Charity, compassion, tolerance, love — these are the things we learn in Masonry. These are the things that have been revealed to all true initiates since “time immemorial,” wherever men have associated themselves in fraternal groups “to seek after Light,” “to find that which was lost.” These are the things to which we can tie, which are fundamental, and that are eternal. These are the values that we have received from the master builders of all ages.
Last summer I visited one of the ancient churches of Norway, the Nidaros Cathedral at Trondheim. Part of this building dates back to the ninth century — something like 1,000 years ago — and there on the stone walls I saw a mark. I asked our guide what that mark was. She said it was the mark of a masonry foreman who had charge of the construction of this wall. This mark had lasted for 1,000 years. It was the mark of the master builder — the master mason.

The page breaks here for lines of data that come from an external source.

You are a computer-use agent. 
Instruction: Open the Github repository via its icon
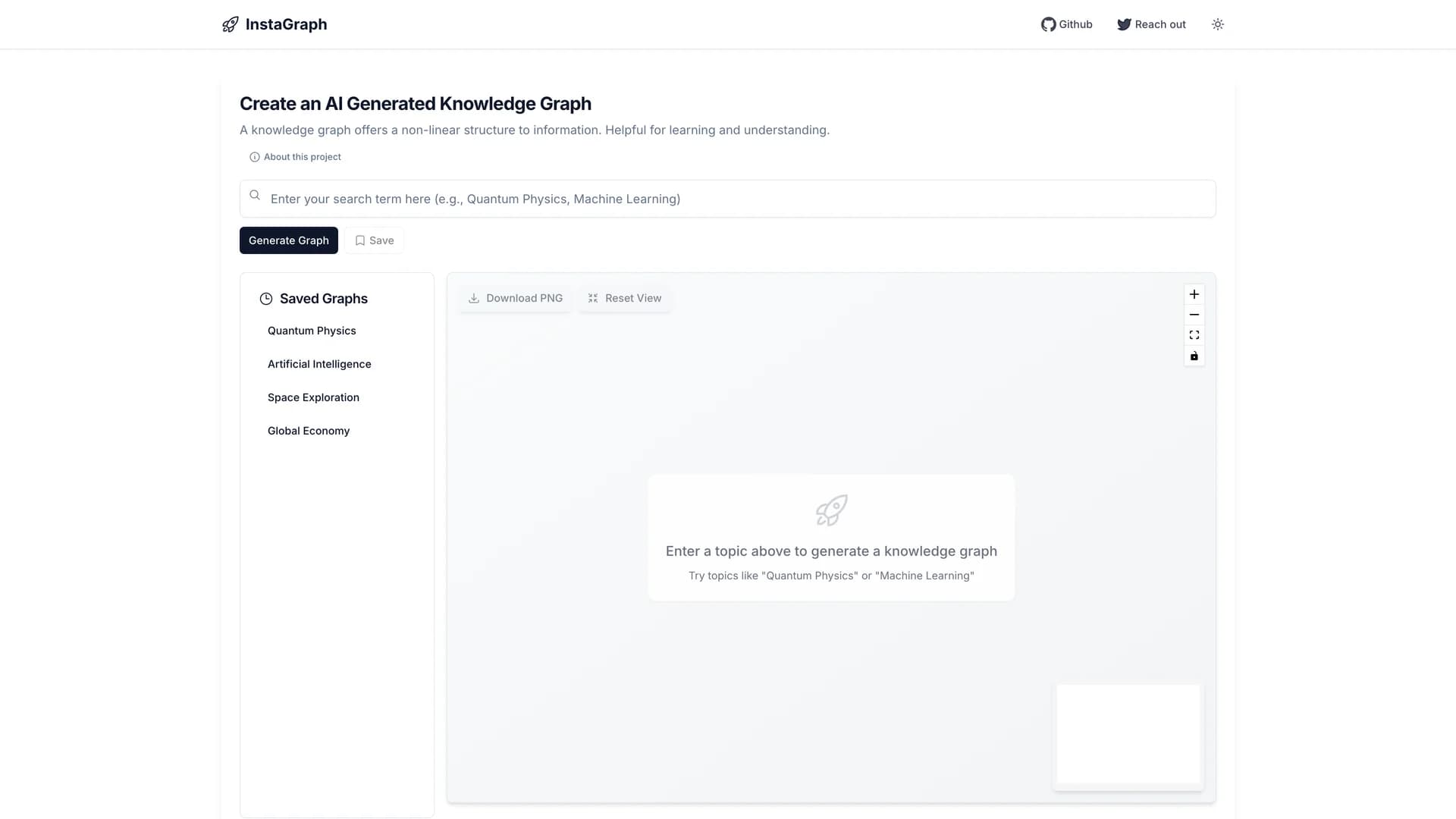1048,24
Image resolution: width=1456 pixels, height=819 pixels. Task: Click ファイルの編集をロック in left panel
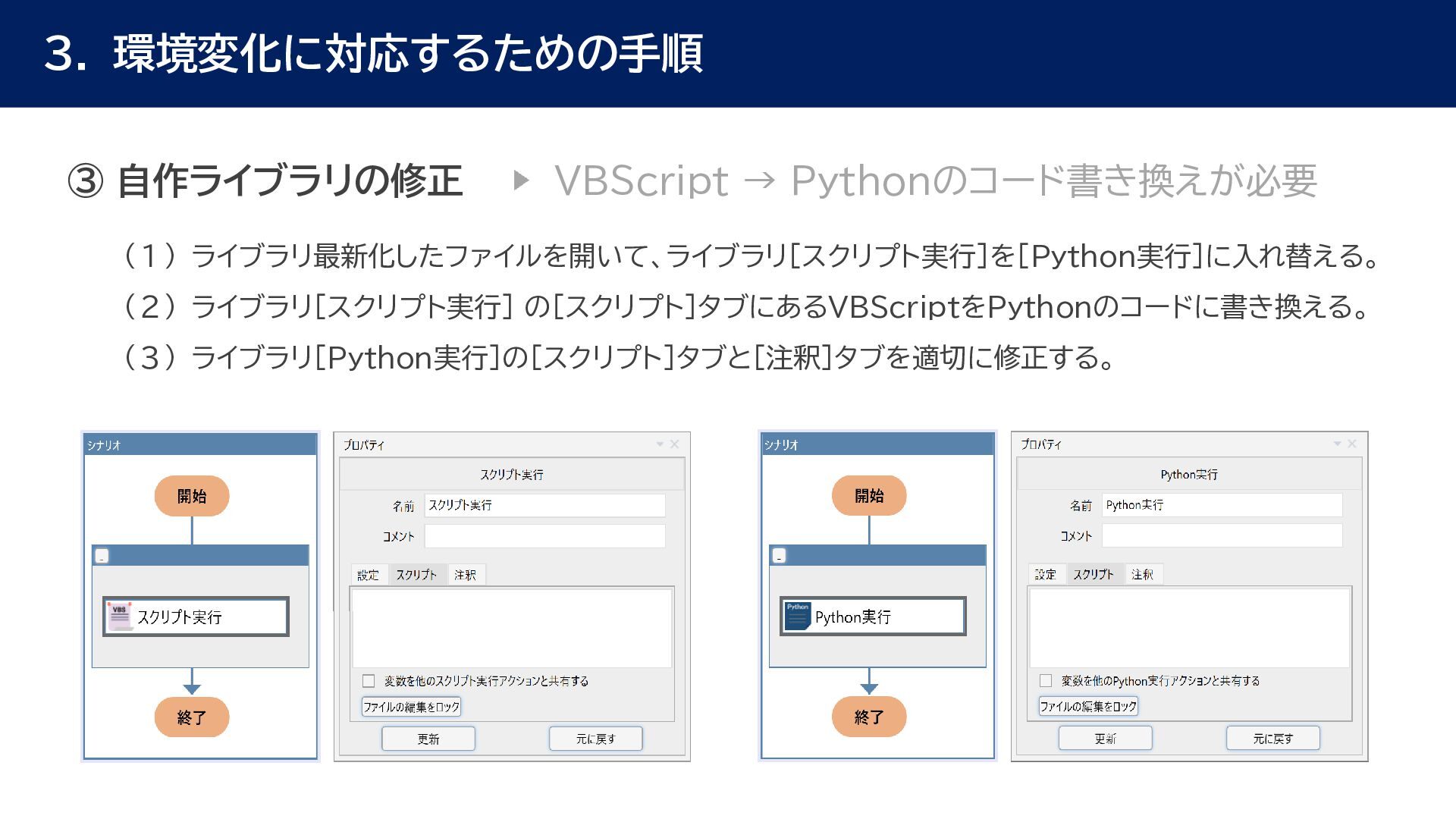point(411,707)
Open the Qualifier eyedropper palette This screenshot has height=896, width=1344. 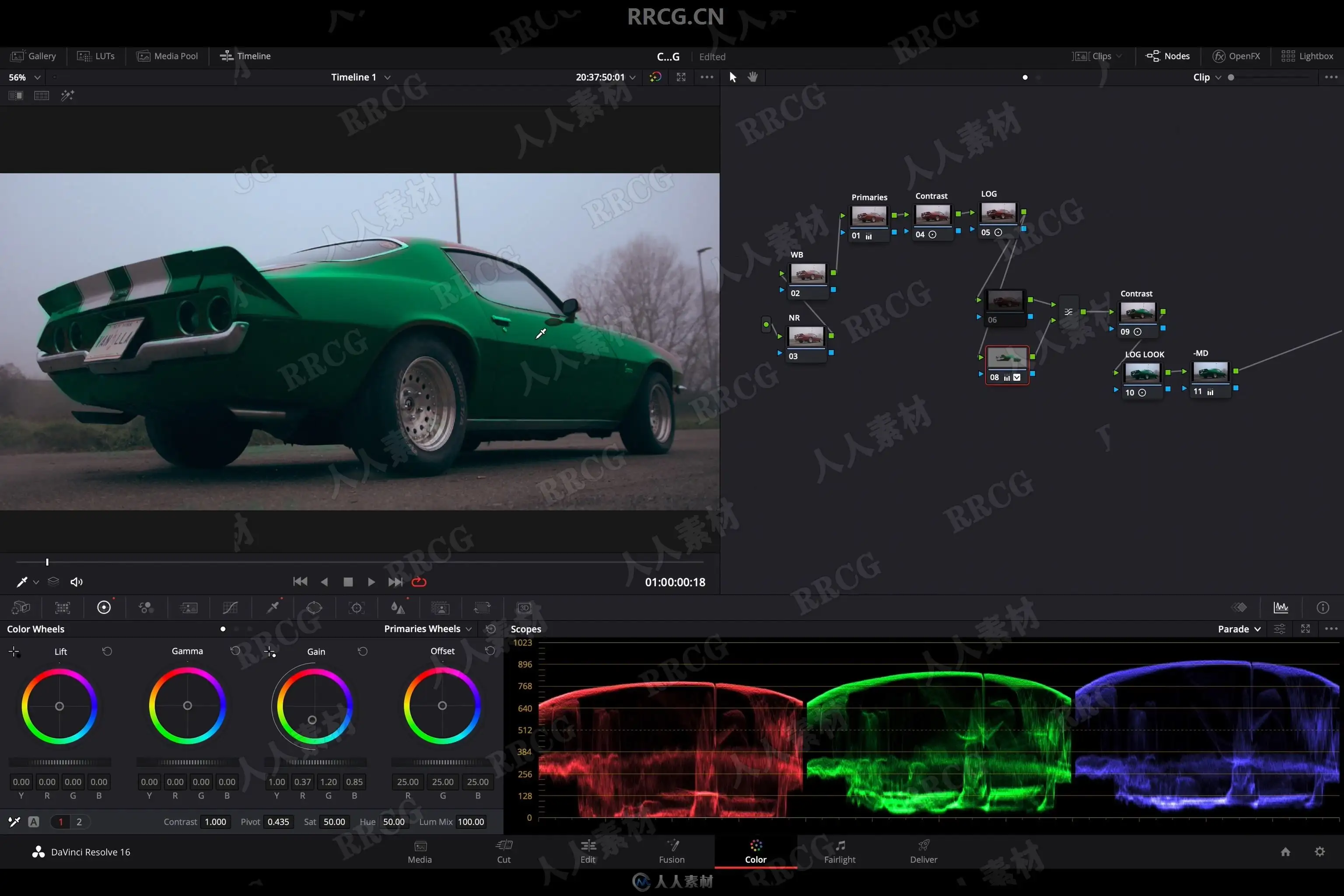[273, 607]
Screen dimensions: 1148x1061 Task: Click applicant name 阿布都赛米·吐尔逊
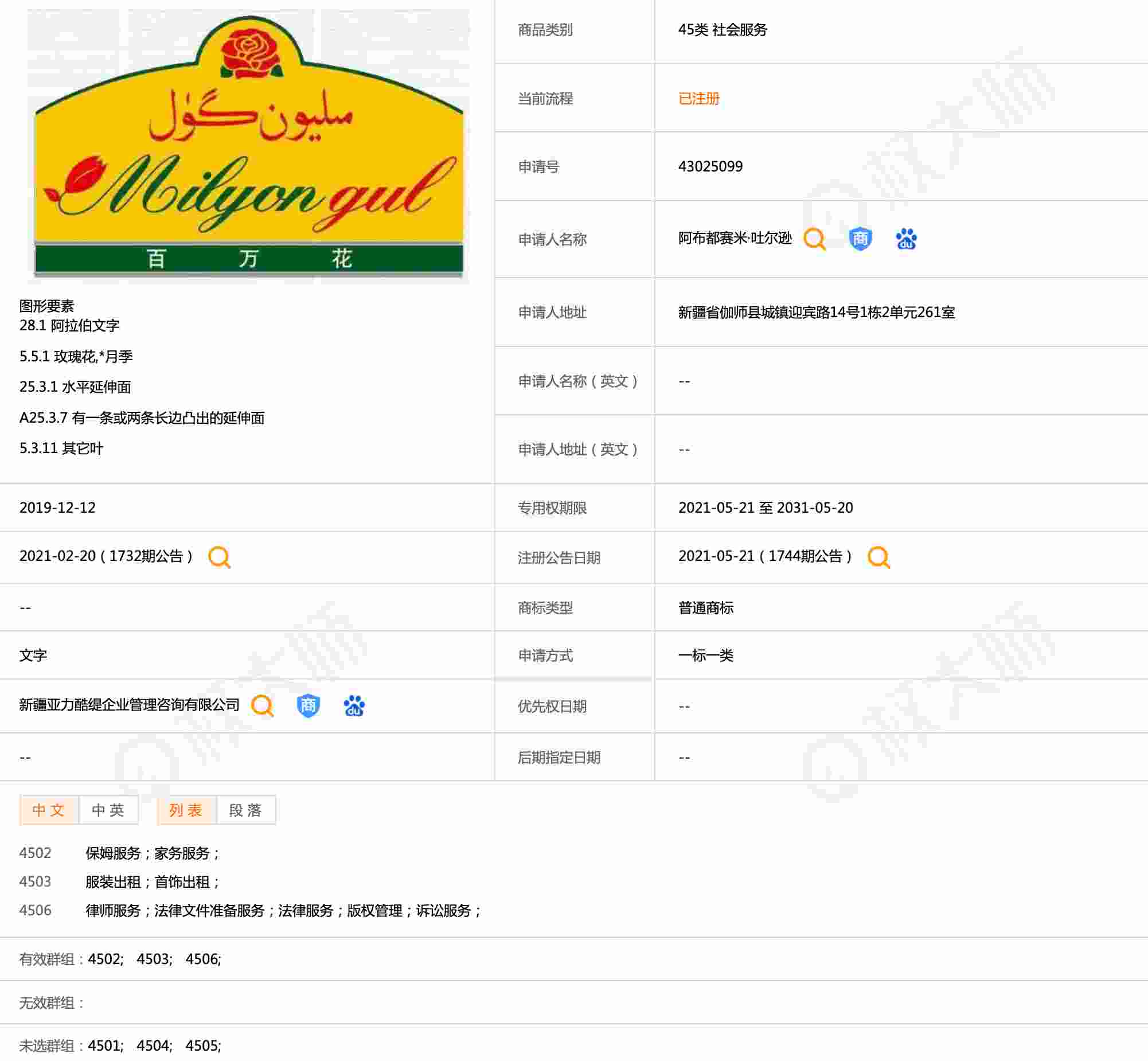coord(735,238)

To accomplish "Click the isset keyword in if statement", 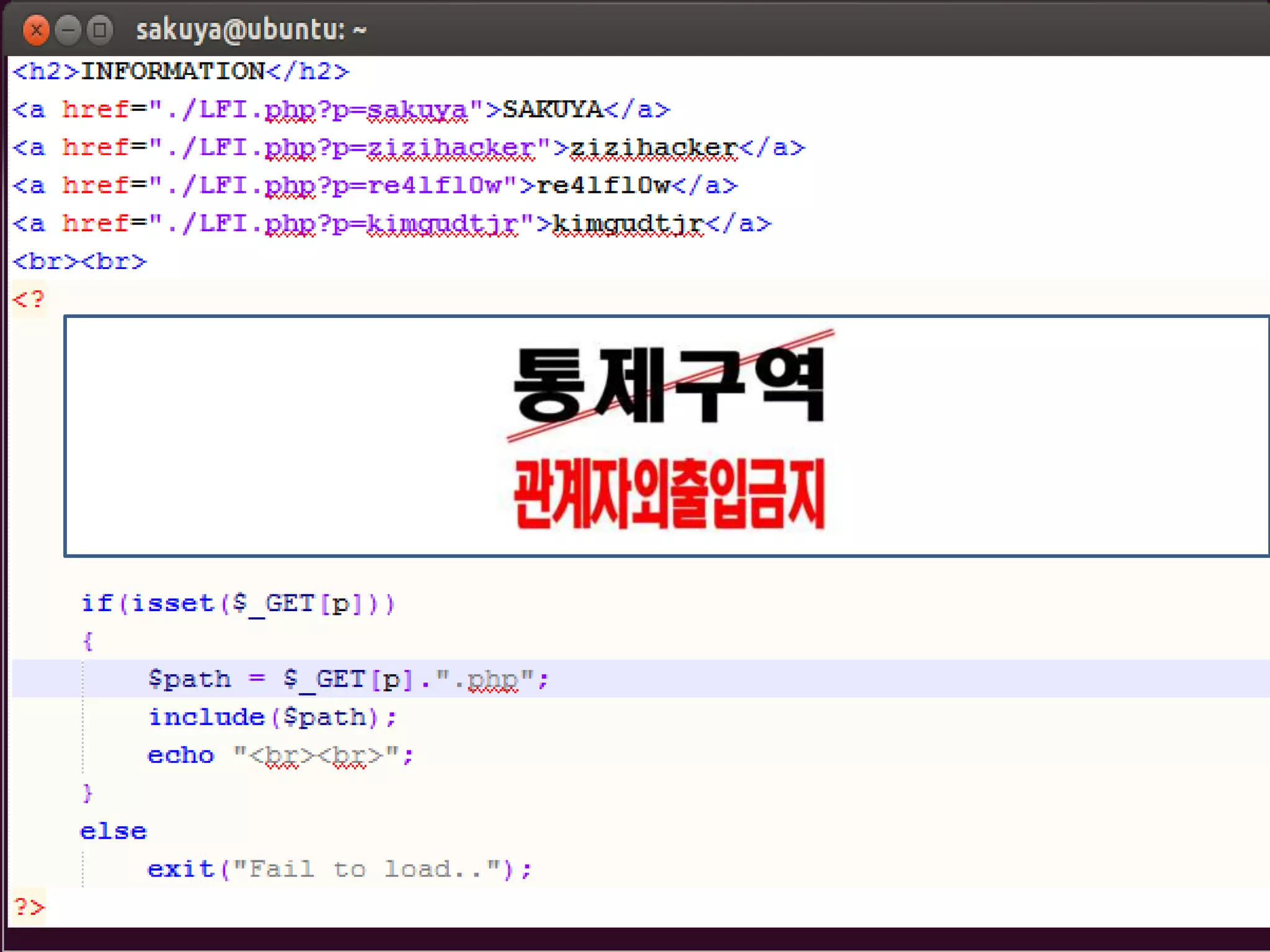I will (172, 603).

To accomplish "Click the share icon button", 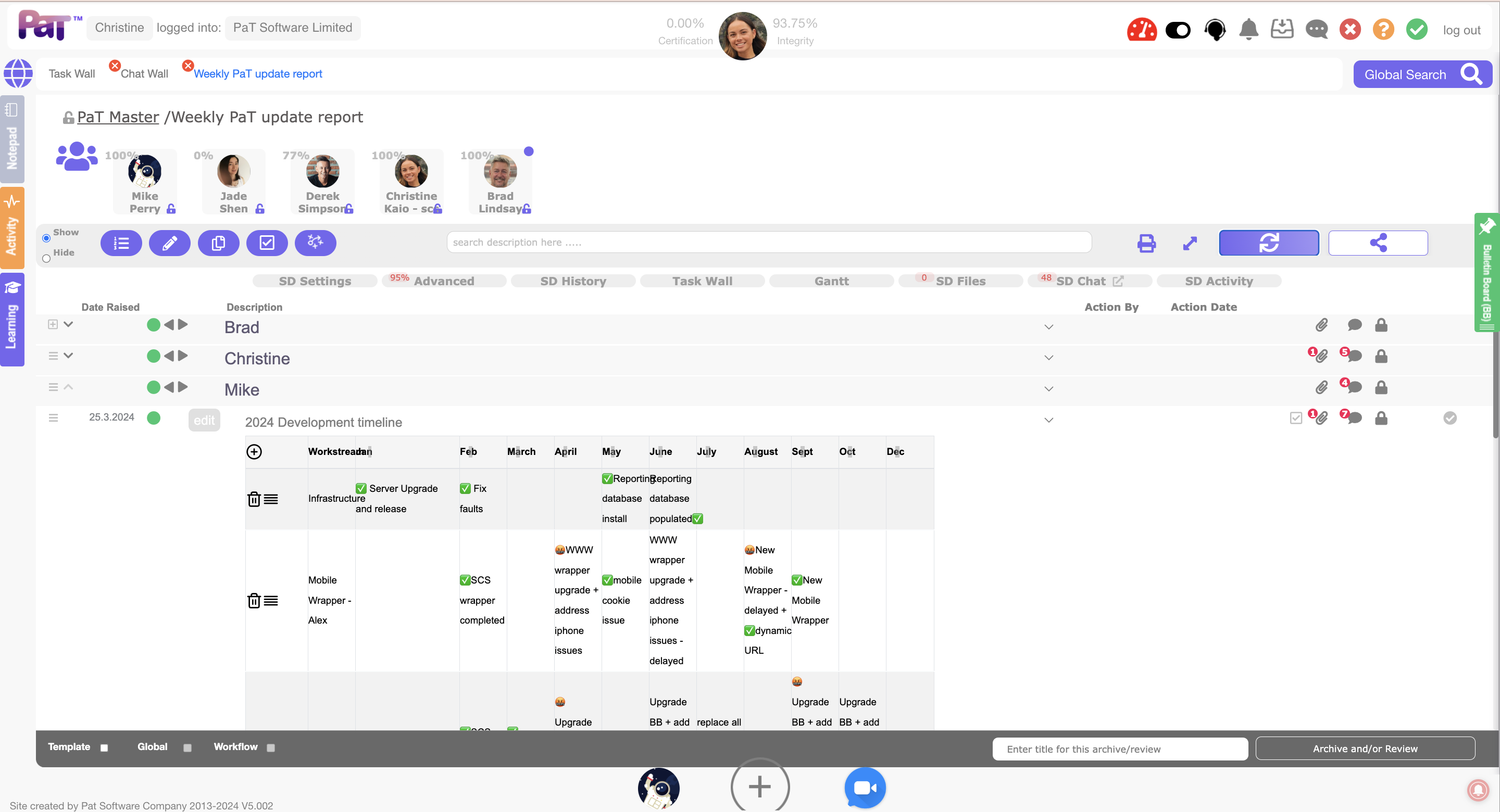I will [x=1378, y=243].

Today, as we pick our way through this dizzy, giddy whirl of modern change and development, let’s give thought to leaving our mark on the walls we build, so that someone a thousand years from now may see what we have done. If the works of our life are to last, we must build in accordance with the truths and precepts of our order.
If Masonic influence is to continue to be felt long after we have passed through the corridors of the temple, we must take these truths — these mysteries to heart; to believe in them and to practice them; and to make them an integral part of our lives. Masonry is a way of life, not merely a series of ritualistic performances. Masonry is a set of virtues, of fundamental truths that must be a living, vital part of our existence. These are the only mysteries for which our symbols have eternal value in the midst of bewildering change.